++++ SELECTED PASSAGE

# Cancelling an II Exchange made with WM credits



## DaveNV (Apr 25, 2020)

(Finally, a genuine timeshare question!  )

I have a trip planned for this August to Hawaii.  It was made last year as two request-first exchanges in Interval using WorldMark credits. Does anyone know how things work if I need to cancel the trip?  Would I end up with an exchange credit in my Interval account, (in this case, two exchange credits), or do the credits used go all the way back to WorldMark?  Since credits only last two years, I'm concerned with having WM credits back in my WM account that would be expiring in a short timeframe.

I know I can call II and ask, but doing that would make me admit my long-awaited three-week retirement trip to Hawaii isn't going to happen.  I'm not ready to do that just yet. 

Dave


----------



## DaveNV (Apr 25, 2020)

Anybody know?


----------



## rhonda (Apr 25, 2020)

Sorry, I haven't used my WM credits through II since July 2017.  When I booked that exchange I also opted for II's Exchange Plus (?) add-on which offered enhanced "Plan B" options, just in case.  

In general, I'd assume:  If you cancel the exchange, the WM credits will likely stay in II as a "deposit."  The deposit will have a specific expiration date.  You'll want to travel before that expiration date.

However, the world is so different now!  Do any of the special conditions on II's website for C-19 fit your situation?  https://www.intervalworld.com/web/my/info/benefits/update


----------



## DaveNV (Apr 25, 2020)

++++++++
++++ DATA LISTING

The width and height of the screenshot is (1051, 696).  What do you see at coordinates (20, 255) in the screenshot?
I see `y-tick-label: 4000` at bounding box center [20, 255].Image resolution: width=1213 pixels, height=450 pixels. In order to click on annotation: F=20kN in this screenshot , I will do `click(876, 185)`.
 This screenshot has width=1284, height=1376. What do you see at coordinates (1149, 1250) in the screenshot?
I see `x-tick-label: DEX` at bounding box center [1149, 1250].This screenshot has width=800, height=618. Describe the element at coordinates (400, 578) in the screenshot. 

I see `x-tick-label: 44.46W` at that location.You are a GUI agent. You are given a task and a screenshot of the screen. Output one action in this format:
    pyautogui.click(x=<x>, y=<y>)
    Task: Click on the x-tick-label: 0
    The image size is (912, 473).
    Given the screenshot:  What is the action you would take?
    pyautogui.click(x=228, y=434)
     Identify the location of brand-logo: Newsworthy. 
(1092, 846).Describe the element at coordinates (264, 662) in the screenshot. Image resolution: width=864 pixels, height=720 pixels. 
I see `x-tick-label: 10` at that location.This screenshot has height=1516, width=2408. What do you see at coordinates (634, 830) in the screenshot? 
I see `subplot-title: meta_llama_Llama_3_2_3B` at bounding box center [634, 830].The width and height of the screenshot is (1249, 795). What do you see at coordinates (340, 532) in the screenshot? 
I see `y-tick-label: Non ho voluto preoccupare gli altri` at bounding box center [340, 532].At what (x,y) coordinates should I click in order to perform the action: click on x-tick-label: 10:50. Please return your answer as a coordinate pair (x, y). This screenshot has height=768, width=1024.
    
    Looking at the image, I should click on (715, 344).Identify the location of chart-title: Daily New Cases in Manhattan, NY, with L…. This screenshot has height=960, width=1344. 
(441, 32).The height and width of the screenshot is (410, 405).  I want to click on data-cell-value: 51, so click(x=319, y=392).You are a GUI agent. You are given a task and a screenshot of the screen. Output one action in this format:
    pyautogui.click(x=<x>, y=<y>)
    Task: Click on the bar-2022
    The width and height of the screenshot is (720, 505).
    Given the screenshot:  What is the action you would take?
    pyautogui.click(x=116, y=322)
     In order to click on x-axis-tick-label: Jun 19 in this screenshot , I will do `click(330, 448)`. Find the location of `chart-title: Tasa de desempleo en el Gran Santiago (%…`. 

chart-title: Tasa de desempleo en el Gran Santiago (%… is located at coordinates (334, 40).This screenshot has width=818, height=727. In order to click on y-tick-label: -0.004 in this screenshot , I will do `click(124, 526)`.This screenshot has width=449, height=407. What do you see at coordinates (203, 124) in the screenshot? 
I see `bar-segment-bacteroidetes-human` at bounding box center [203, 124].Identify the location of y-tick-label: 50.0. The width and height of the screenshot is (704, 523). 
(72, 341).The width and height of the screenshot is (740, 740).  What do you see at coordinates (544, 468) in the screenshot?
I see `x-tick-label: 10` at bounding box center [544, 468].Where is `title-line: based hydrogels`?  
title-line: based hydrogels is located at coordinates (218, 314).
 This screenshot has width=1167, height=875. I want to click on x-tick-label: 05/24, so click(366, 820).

++++++++

• WHAT TO PRODUCE: Resume the forum thread about cancelling an Interval exchange made with WorldMark credits, picking up from the point where it stops.

• OUTPUT:
rhonda said:


> Sorry, I haven't used my WM credits through II since July 2017.  When I booked that exchange I also opted for II's Exchange Plus (?) add-on which offered enhanced "Plan B" options, just in case.
> 
> In general, I'd assume:  If you cancel the exchange, the WM credits will likely stay in II as a "deposit."  The deposit will have a specific expiration date.  You'll want to travel before that expiration date.
> 
> However, the world is so different now!  Do any of the special conditions on II's website for C-19 fit your situation?  https://www.intervalworld.com/web/my/info/benefits/update



Thanks, Rhonda.  No, they don't apply just yet. I'd already checked those.  Currently, the exchange was made in 2019, and things are technically still in place, as the exchange is for late August 2020. I'm mostly curious what happens if I cancel the exchange due to Covid-19, if and when that becomes necessary. Hoping I don't have to do that.

So you're saying if it stays as a deposit in my account, then it's as if I had just deposited a regular week for them?  And I'd have to arrange an exchange before it expires, just like how any old deposit would work?  I'm fine with that, if that's how it works out.  I'm pretty new to Interval, (but have lots of experience with RCI), and wasn't sure how it works with a credits thing like this.

Dave


----------



## Tacoma (Apr 26, 2020)

I had to cancel 2 II exchanges pretty much at the last minute because of covid-19. They only give you an exchange certificate for the week even for the week I booked with WM points. They told me it could only be used for an exchange in the next 30 days but it doesn't seen to be quite that bad. It is however not going to get you another Hawaii week. The second one I just used an exchange certificate in my account to book and had to cancel that as well. They said they would put another exchange certificate into my account. Three phone calls and 6 weeks down the road and still don't have the second accommodation week in my account. Since the first one is limited and only good for this year I haven't been too concerned about getting on the phone for the fourth time to ask for the certificate since I likely won't be able to use it anyways. Good luck.
Joan


----------



## DaveNV (Apr 26, 2020)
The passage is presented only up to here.